-- A data block --

+ + + + + + +

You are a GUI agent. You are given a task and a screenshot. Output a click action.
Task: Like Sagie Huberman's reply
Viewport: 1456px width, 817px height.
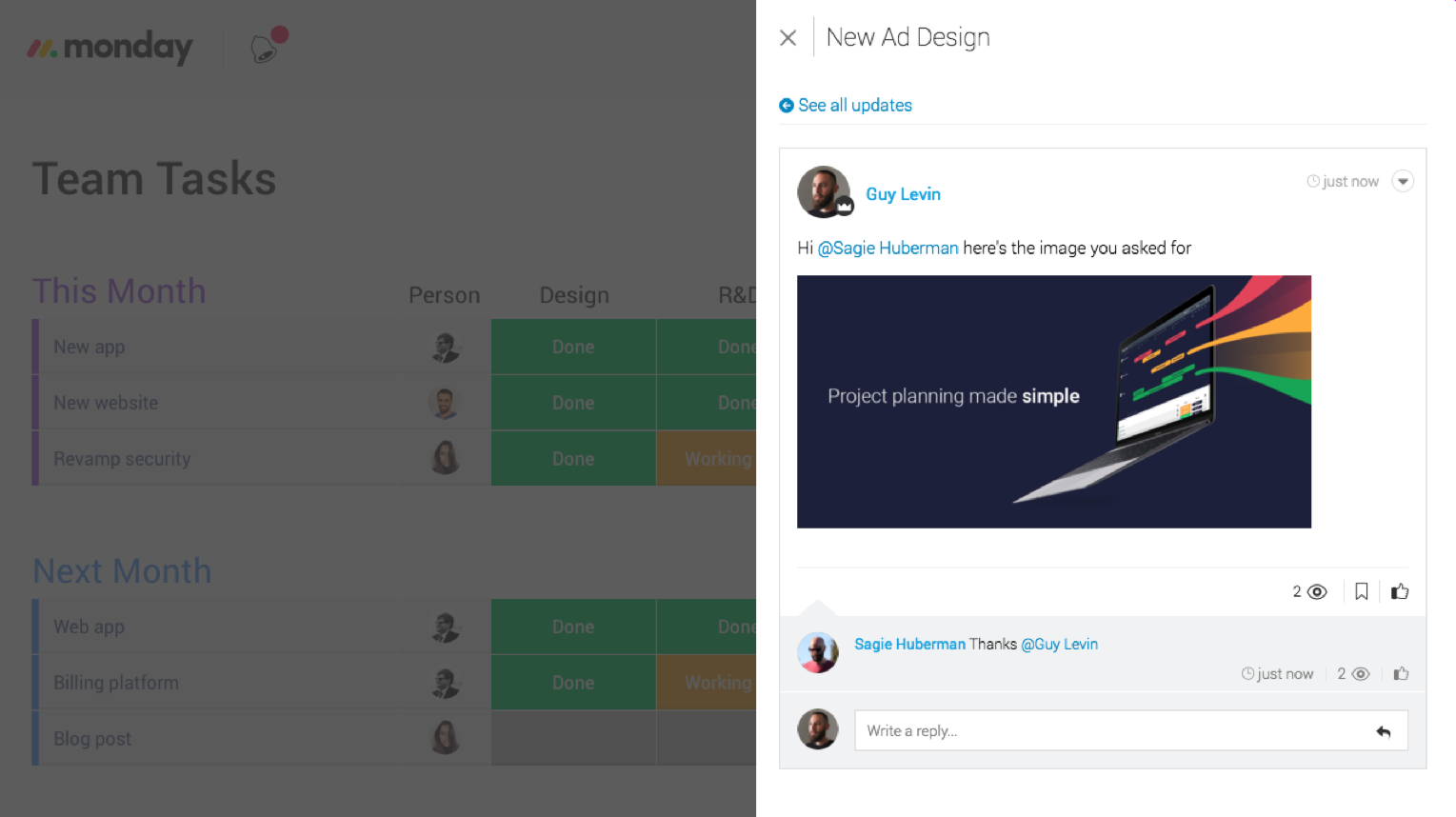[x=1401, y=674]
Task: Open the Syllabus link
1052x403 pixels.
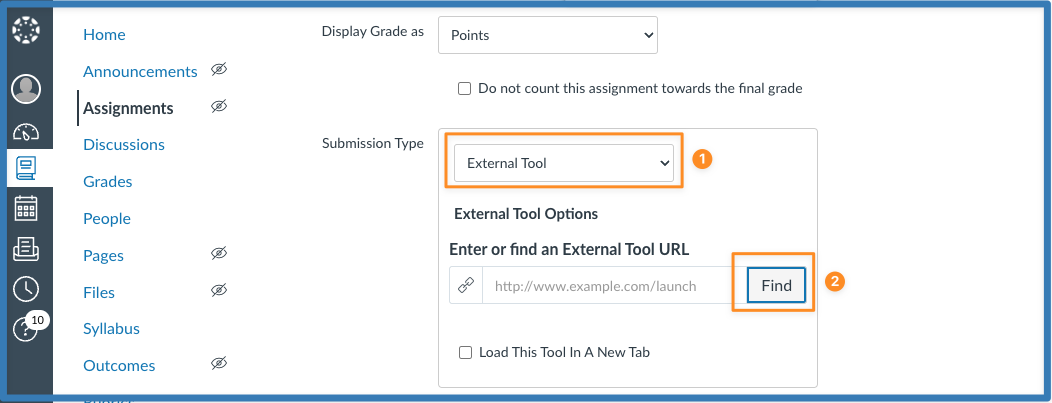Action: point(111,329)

+ + + + + + +

-- What you should do --
Copy the entire listing above word for word, leaving out the pictures.

-- Reply to the task --
You are a GUI agent. You are given a task and a screenshot. Output a click action.
Task: Like Sagie Huberman's reply
Viewport: 1456px width, 817px height.
[x=1401, y=674]
Task: Open the Syllabus link
1052x403 pixels.
Action: point(111,329)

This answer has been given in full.